Lancée par l’association Droits devant !! en 2008, la campagne « Stop au racket sur les cotisations des travailleurs sans papiers, stop à l’injustice fiscale » réunit désormais 48 organisations. Aujourd’hui, nous rappelons son histoire, ses motivations et dressons un état des lieux de la situation des sans-papiers. Nous présentons également cinq témoignages représentatifs du parcours des sans-papiers qui vivent en France (entre 200 000 et 400 000 personnes, selon le ministère de l’Intérieur).
NOS OBJECTIFS
- Dénoncer le racket que subissent les travailleurs et travailleuses sans papiers qui versent en vain des cotisations sociales, ainsi que l’injustice fiscale dont ils sont victimes
- Revendiquer l’arrêt des expulsions, la régularisation de toutes et tous les sans-papiers, ainsi que la rétroactivité des droits qui auraient dû être acquis par leur travail (retraite, chômage…)
HISTOIRE
Depuis 2008, la campagne « Stop au racket sur les cotisations des travailleurs sans papiers, stop à l’injustice fiscale » a mené des dizaines de manifestations et d’actions. Nous avons ainsi sensibilisé l’administration (URSSAF, CNAV, Pôle Emploi, direction générale des Finances publiques) et le gouvernement français (Ministère de l’Économie et des Finances, Premier Ministre), ainsi que les ambassades et consulats des pays d’origine des sans-papiers (Algérie, Burkina Faso, Cameroun, Comores, Congo, Haïti, Madagascar, Mali, Maroc, Mauritanie, Sénégal, Togo, Tunisie), aux problèmes rencontrés par ces travailleurs et travailleuses. Ces mobilisations et ces rencontres officielles nous ont permis d’éviter de nombreuses expulsions, d’obtenir des régularisations et d’influer sur l’opinion publique.
ACTIONS
Pour faire entendre la voix des sans-papiers, les collectifs de sans-papiers, associations, syndicats et partis politiques membres de la campagne occupent des lieux symboliques de l’État : centres des Finances Publiques, agences de Pôle emploi ou de l’URSSAF… Leur but ? Obtenir des rendez-vous pour faire pression sur les décideurs administratifs et politiques. Lorsque nous rencontrons le Ministère des Finances, les organismes de protection sociale ou même le cabinet du Premier Ministre, les délégations se composent toujours de sans-papiers et de soutiens.
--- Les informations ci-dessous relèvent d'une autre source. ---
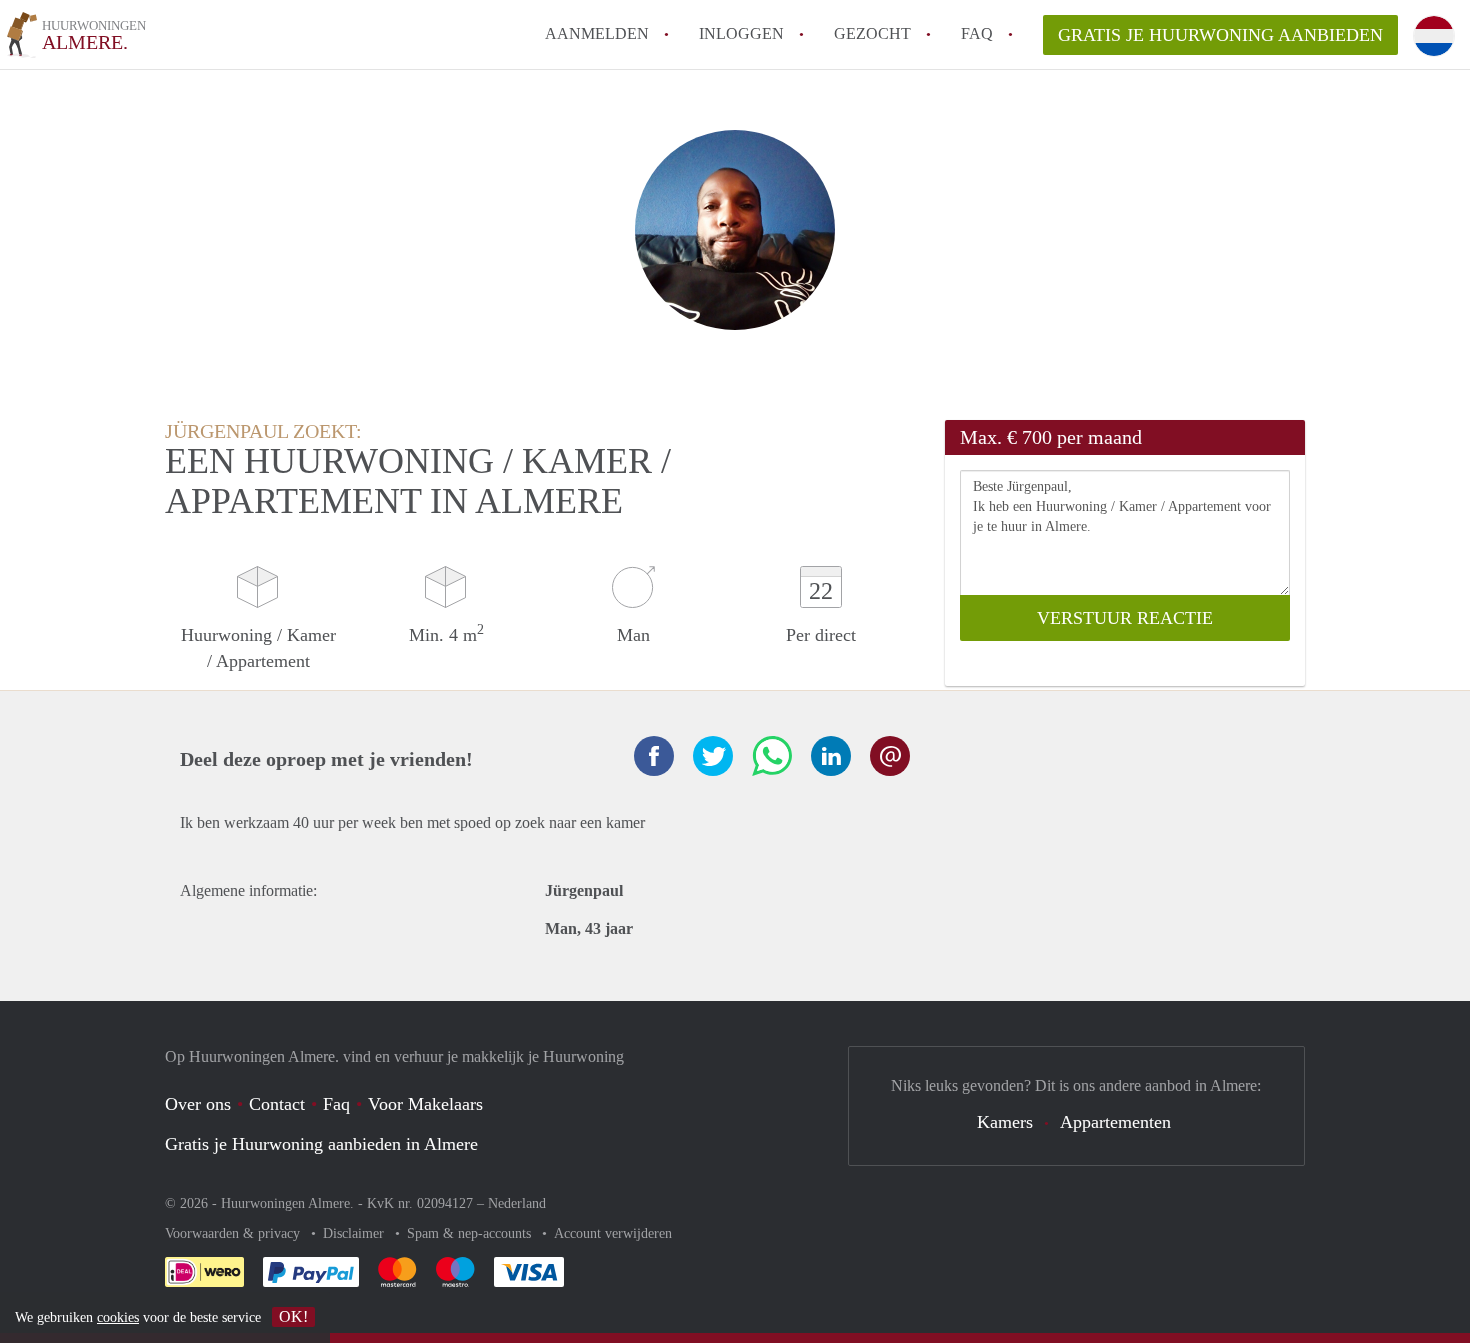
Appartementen (1115, 1122)
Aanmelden (597, 33)
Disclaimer (355, 1233)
Avec le temps, nos arguments sont entendus et troublent de plus en plus les responsables administratifs et politiques qui nous reçoivent. Les relations entre les administrations et les sans-papiers s’améliorent parfois considérablement, mais la régularisation globale reste un combat.
ÉTAT DES LIEUX
L’histoire des sans-papiers
En 1972, les circulaires Marcellin-Fontanet limitent pour la première fois les régularisations de travailleurs immigrés. En 1974, nouvelle étape : la France ferme ses frontières à la main-d’oeuvre étrangère (hors Union européenne).
Avant 1974, les travailleurs immigrés procédaient à des va-et-vient permanents entre leur pays d’origine et leur pays d’installation. Souvent, ils retournaient dans leur village après quelques années et étaient remplacés dans le même emploi par un membre de leur famille ou un autre habitant. Après 1974, tout change : les immigrés se voient obligés de ne plus sortir du territoire français, car ils risqueraient de ne plus pouvoir y revenir, ou de ne plus pouvoir céder leur place.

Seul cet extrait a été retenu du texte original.